5.5 Les critères servant à l’évaluation, lorsque le prix des soumissions conformes n’est pas le seul élément décisionnel, doivent être décrits et pondérés à l’avance, et publiés dans les documents d’appel d’offres.

5.6 Déléguer au directeur général la responsabilité de constituer le comité de sélection.

Mesures 6.
Mesures ayant pour but de prévenir toute autre situation susceptible de compromettre l’impartialité et l’objectivité du processus de demandes de soumissions et de la gestion du contrat qui en résulte;

6.1 Ne pas divulguer le nom des membres du comité de sélection avant que l’évaluation des offres ne soit entièrement complétée.

6.2 Un responsable en octroi de contrat doit être nommé pour chaque appel d’offres afin de pouvoir fournir les informations administratives et techniques concernant toute procédure d’appel d’offres aux soumissionnaires potentiels.

6.3 Tout appel d’offre doit prévoir qu’aucune personne qui a participé à l’élaboration et au suivi de l’appel d’offres ne peut soumissionner, ni contrôler directement ou indirectement une entreprise soumissionnaire.

6.4 Documenter le marché visé afin de se doter d’une expertise interne sur la procédure de passation de marché, notamment en se procurant de l’information à propos des modifications récentes de prix; des prix appliqués dans d’autres zones géographiques; des appels d’offres antérieurs pour des produits similaires etc..

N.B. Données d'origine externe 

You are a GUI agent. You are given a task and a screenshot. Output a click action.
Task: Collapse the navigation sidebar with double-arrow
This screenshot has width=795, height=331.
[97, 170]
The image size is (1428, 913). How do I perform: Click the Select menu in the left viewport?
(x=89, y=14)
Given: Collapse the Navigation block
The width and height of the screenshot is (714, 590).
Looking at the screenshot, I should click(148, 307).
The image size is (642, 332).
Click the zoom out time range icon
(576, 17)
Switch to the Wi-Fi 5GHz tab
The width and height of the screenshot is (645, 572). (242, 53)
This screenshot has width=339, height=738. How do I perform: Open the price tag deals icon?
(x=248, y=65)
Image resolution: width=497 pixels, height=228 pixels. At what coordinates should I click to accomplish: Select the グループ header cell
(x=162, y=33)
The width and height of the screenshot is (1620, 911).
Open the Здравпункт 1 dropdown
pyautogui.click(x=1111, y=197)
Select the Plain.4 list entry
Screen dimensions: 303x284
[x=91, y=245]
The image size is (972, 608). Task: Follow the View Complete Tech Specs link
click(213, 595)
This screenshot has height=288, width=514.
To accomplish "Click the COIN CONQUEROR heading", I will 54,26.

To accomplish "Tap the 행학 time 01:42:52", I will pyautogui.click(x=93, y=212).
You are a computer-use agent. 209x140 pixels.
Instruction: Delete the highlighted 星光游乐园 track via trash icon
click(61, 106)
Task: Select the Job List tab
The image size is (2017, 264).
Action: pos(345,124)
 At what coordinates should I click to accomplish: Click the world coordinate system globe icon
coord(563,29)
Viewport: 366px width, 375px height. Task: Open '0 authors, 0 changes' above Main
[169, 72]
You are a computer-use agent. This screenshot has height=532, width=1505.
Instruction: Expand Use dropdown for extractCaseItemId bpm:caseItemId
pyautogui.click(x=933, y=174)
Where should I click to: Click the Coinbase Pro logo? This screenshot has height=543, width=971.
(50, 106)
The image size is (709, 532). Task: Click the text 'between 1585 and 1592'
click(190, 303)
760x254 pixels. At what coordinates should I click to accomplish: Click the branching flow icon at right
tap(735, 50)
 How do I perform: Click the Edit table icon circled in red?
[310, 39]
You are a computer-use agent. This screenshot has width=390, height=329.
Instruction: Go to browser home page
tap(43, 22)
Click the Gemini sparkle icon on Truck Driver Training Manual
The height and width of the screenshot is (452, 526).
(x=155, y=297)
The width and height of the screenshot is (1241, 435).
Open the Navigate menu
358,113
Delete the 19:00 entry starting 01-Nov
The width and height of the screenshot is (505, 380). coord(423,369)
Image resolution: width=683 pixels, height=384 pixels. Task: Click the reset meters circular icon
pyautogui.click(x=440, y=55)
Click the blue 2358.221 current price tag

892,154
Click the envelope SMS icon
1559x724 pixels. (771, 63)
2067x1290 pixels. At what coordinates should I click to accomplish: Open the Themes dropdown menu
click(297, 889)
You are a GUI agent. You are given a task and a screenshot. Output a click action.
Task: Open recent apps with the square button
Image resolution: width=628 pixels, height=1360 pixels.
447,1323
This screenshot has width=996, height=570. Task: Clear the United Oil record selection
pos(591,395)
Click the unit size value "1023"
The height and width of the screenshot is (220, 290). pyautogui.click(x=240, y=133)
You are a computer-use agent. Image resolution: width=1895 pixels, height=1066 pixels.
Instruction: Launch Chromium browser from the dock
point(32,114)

6.5 Tout soumissionnaire doit déclarer, par un écrit qu’il doit joindre à sa soumission, que ni lui, ni aucun collaborateur ou employé, n’a communiqué ou tenté de communiquer avec un membre de l’organisme municipal, autre que le responsable en octroi de contrat, dans le but de l’influencer ou d’obtenir des renseignements relativement à l’appel d’offres. Le défaut de produire cette affirmation solennelle a pour effet d’entraîner le rejet de la soumission.

Mesures 7.
Mesures visant à encadrer la prise de toute décision ayant pour effet d’autoriser la modification d’un contrat.

7.1 Toute directive de changement doit obligatoirement être autorisée par le directeur général de la municipalité en plus de l’ingénieur ou du consultant responsable du contrat. Le directeur pourra autoriser des directives de changements pour un maximum de 10% du coût du contrat. Tout dépassement du 10% devra être autorisé par une résolution du conseil.

7.2 Tenir des réunions de chantier régulièrement pour assurer le suivi des contrats.

ENTRÉE EN VIGUEUR

Cette politique entrera en vigueur le 1er janvier 2011.